The Sleep Experiment
by
Jeremy Bates
Horror, Thriller
Richard Alex Jenkins
Two stars because of the reasonably fluid and smooth reading style.
Minus three stars for being vapid and reading more like a self-help book on personal grooming and hygiene and how to behave like cringe-ridden cretins with wooden, stereotypical characters and cheesy dialogues!
The intriguing questions remain, however: Do we actually need to sleep and why do we do it? We don’t need to hide at night from predators to conserve energy, but more importantly, what happens if we get no sleep at all? I think it’s something to do with resetting our brains so that a new and fresher day can begin and allowing our bodies to recover so that we don’t collapse from exhaustion. The book thinks there’s something more sinister at play.
The amount of banal chit-chat regularly got on my nerves, making the main characters seem drab and shallow. There’s the stereotypical good-looking males/females, plus the rather dimwitted and even more stereotypical cohorts from Korea, India and Australia, with their regional traits, accents and expressions. It's really patronising and borderline discriminatory.
The writing often feels loose and frivolous, concentrating on unnecessary character development that has nothing to do with the focus of the story or anything to do with expected tension and horror. The story keeps on switching backwards and forwards between encounters at bars and restaurants, a mix that turns you off more than drawing you in. If you like that sort of thing, great, but it doesn't feel right here. Everyone comes across as overprivileged, spoiled, corny and cliched. None of the characters seem like serious professionals, but shallow people subject to pointless and banal repetition. The story feels more like Starbucks with a romantic twist, better rebadged as a thriller with plenty of fluffy filler.
And then there's the sleep experiment itself, the reason I purchased the book, intermixed with all the boozing, dining and sexing from the doctor who presides over the entire experiment, and then there's his assistants, their own love lives, interspersed with the love lives of their irrelevant partners on top of that, and so on. The book goes down the chute and doesn’t recover.
Worst of all, when characters speak to each other it comes across as distant, static, awkward and wrong. People don’t talk to each other like that, which is strange when you consider the amount of research the author did into technicalities and descriptions, but not into how characters actually interact. I found huge amounts of the dialogue cringeworthy and annoying.
There’s too much focus on pointless activities away from the sleep experiment and not enough action from an internal perspective - I mean, from the people who are subject to the experimental situation and experiencing its potential drawbacks and horrors.

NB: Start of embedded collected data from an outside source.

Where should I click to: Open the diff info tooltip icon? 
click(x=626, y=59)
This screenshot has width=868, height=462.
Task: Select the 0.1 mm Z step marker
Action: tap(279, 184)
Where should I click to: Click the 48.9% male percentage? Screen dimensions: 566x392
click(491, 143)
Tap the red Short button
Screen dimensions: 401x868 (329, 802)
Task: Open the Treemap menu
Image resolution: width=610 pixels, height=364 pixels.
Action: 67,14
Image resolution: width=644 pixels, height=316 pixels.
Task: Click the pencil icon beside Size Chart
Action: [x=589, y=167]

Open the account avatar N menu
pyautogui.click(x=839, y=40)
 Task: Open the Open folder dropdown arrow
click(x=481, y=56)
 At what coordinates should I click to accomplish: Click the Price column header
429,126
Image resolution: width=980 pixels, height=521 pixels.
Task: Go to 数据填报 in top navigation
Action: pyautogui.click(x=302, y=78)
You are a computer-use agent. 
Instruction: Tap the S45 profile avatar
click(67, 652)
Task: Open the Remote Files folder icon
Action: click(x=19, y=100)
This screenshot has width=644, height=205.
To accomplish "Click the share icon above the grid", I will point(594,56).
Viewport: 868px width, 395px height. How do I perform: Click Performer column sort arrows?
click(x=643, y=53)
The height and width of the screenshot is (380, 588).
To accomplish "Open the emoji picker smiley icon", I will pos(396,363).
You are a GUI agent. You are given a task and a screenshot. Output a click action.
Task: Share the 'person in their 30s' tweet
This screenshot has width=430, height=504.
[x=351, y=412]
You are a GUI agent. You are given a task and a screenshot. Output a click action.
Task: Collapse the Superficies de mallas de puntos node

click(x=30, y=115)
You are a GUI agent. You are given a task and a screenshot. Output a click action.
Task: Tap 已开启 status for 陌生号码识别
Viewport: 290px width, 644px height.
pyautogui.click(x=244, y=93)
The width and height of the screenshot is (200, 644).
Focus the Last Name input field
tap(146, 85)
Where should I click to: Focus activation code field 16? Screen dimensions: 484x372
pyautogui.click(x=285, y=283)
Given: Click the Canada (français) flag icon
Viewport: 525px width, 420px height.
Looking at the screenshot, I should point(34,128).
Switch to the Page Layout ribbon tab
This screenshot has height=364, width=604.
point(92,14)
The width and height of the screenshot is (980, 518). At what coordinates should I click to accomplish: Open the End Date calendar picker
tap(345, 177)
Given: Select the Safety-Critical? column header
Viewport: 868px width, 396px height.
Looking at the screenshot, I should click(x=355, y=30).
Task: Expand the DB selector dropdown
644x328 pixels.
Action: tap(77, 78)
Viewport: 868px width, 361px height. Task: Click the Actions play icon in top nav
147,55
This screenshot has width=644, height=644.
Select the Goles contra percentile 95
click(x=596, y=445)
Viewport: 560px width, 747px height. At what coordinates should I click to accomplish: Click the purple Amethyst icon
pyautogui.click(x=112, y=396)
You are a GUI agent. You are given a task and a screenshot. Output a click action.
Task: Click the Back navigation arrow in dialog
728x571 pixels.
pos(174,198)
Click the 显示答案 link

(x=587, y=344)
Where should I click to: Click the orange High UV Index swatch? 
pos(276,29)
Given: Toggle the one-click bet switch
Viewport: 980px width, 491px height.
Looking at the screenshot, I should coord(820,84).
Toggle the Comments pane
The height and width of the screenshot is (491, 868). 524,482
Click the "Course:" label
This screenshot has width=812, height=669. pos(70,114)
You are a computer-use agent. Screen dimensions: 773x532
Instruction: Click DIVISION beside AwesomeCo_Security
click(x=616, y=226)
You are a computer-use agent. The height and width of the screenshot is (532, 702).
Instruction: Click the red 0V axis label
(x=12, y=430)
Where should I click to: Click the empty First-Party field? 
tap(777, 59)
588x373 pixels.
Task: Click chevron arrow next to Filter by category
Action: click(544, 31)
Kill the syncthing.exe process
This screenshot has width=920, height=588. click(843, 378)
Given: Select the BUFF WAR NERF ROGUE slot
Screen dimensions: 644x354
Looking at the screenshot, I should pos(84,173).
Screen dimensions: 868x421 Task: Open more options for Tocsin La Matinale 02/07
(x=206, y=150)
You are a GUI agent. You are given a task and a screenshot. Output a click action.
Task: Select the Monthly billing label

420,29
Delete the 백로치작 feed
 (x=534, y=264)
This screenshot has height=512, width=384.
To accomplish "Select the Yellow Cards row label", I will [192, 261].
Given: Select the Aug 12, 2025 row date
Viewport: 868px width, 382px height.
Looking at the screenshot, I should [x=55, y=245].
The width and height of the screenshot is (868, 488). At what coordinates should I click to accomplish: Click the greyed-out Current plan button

We don’t get to feel anything about the experimental rats from their perspective, other than they banter and bicker with each other from time to time. When we get direct action, it’s back to eating out and getting laid.
This book annoyed the hell out of me.
Unlike The Girl Next Door by Jack Ketchum, for example, which brilliantly makes it work from a third-party instead of a direct perspective, this is 80% about relationships and very little to do with tension or horror. It would have been a better book as a standalone romantic thriller with betrayals and intrigue with a smidgen of disjointed backstabbing, murdering and schizophrenia.
There’s little tension, it doesn’t shock and is far too implausible to be taken seriously. I’ll leave the criticisms alone for now… it’s just not a very good book.
A few final words: Don’t get me started on the lack of forensic evidence. It’s rubbishy and daft.